Más tarde la pantalla grande la volvió a convocar con «Sólo de noche vienes» (1965), «Casa de mujeres» (1966), «El día de la boda» (1968) y «El cuerpazo del delito» (1970). Hacia el final de su carrera activa su filmografía rondaba las cincuenta películas: un número que, sumado en horas de pantalla, equivale a una vida entera de trabajo frente a la cámara.

Fuera del set, Elsa Aguirre encontró en el yoga una práctica que sostuvo durante más de cincuenta años, parte central de una forma de habitar el tiempo que ella misma describía como su manera de mantenerse enraizada.
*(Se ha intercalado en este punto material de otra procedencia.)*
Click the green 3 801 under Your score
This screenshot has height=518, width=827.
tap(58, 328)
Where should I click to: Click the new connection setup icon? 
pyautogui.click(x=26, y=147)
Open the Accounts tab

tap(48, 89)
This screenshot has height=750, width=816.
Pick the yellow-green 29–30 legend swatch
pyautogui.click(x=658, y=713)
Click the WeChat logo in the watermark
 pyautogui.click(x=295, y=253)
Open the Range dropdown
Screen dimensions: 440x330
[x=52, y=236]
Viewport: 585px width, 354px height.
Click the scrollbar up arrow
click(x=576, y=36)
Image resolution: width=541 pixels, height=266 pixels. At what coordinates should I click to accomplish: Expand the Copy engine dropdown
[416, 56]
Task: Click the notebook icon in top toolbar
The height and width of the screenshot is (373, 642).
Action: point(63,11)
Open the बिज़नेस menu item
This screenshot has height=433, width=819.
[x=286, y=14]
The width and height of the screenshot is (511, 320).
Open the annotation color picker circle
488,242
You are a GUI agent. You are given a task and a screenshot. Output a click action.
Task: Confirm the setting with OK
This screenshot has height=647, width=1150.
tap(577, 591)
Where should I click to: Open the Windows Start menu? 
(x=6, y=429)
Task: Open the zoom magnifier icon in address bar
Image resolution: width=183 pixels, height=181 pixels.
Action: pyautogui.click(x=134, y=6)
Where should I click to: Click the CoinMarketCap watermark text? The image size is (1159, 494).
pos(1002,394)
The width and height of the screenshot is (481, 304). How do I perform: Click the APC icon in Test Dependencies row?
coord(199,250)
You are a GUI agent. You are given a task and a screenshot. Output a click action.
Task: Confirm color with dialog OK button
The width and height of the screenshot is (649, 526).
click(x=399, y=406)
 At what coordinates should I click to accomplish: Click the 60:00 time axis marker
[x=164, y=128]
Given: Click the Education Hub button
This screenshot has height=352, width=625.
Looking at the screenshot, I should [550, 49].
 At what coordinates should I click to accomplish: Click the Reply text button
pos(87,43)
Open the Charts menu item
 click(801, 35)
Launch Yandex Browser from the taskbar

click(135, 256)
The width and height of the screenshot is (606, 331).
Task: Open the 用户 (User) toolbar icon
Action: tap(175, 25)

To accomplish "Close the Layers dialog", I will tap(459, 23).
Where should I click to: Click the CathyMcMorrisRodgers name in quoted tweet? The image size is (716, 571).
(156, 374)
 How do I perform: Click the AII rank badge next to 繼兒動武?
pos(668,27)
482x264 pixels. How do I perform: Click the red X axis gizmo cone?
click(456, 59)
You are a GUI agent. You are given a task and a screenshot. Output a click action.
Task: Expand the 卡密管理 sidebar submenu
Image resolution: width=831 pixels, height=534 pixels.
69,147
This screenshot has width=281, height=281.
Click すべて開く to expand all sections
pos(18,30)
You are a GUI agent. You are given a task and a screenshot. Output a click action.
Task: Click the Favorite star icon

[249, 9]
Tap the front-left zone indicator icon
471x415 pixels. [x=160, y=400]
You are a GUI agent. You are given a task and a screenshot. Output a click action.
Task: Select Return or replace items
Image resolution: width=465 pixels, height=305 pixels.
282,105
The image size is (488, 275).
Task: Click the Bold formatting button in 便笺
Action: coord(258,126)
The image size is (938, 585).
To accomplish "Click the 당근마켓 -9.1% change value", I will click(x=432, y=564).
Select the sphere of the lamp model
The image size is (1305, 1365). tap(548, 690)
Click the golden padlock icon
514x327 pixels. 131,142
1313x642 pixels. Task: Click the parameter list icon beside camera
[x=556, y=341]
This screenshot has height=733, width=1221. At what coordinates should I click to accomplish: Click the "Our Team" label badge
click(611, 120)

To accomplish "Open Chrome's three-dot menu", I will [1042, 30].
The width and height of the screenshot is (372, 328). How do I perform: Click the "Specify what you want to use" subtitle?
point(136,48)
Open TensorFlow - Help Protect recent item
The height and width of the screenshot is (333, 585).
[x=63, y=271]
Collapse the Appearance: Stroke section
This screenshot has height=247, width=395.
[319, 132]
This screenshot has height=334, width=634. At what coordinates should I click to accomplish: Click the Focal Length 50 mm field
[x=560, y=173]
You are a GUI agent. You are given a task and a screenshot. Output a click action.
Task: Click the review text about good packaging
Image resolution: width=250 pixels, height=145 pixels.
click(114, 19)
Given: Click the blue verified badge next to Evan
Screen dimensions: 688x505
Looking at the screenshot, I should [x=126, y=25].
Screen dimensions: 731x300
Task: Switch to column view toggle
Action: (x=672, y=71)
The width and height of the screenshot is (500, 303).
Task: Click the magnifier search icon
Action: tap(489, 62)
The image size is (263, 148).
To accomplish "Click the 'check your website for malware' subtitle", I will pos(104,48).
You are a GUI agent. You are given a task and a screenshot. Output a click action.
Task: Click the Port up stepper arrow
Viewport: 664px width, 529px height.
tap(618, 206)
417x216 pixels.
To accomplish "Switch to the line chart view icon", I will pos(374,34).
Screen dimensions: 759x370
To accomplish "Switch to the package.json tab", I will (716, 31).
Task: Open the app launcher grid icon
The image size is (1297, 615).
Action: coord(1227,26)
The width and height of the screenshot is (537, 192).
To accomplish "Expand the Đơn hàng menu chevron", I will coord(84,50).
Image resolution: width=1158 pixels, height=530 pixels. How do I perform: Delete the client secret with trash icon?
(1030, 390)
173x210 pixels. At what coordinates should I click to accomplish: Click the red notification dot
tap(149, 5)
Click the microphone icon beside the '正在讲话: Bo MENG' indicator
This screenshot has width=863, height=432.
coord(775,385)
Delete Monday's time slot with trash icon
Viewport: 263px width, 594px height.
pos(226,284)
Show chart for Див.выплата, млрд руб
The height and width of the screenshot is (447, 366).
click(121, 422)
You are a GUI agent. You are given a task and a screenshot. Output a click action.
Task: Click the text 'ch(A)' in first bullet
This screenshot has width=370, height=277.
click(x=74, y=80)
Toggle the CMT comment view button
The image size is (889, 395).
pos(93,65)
Pasó sus últimas décadas en Cuernavaca, dando entrevistas, recordando anécdotas con precisión y hablando del cine de su época con el mismo cariño con que una abuela habla de los mejores años de su vida.

Los premios llegaron con la cadencia que tienen las cosas bien ganadas. En 2003, a sus 73 años, la Academia Mexicana de Artes y Ciencias Cinematográficas le entregó el Ariel de Oro, el reconocimiento más alto del cine nacional. Lo siguieron el Premio Tributo a una Gran Actriz en 2005 y una Luna del Auditorio en 2009. Cada uno llegó tarde pero oportuno, como suelen llegar los homenajes a quienes los merecen de verdad.

Elsa Aguirre se va hoy a los 95 años con el trabajo hecho y bien hecho. Su hermana Alma Rosa, con quien compartió los primeros pasos en la pantalla, se fue antes que ella, en enero de 2025. Ahora las dos chihuahuenses que bajaron juntas al altiplano a hacer cine están, de alguna manera, juntas de nuevo. Lo que dejan aquí son las películas, las canciones, el recuerdo de una época en que el cine mexicano iluminaba salas en todo el mundo hispanohablante, y el rostro de Elsa Aguirre, fijo en celuloide, mirando a la cámara con esa mezcla de gracia y determinación que ningún tiempo puede borrar.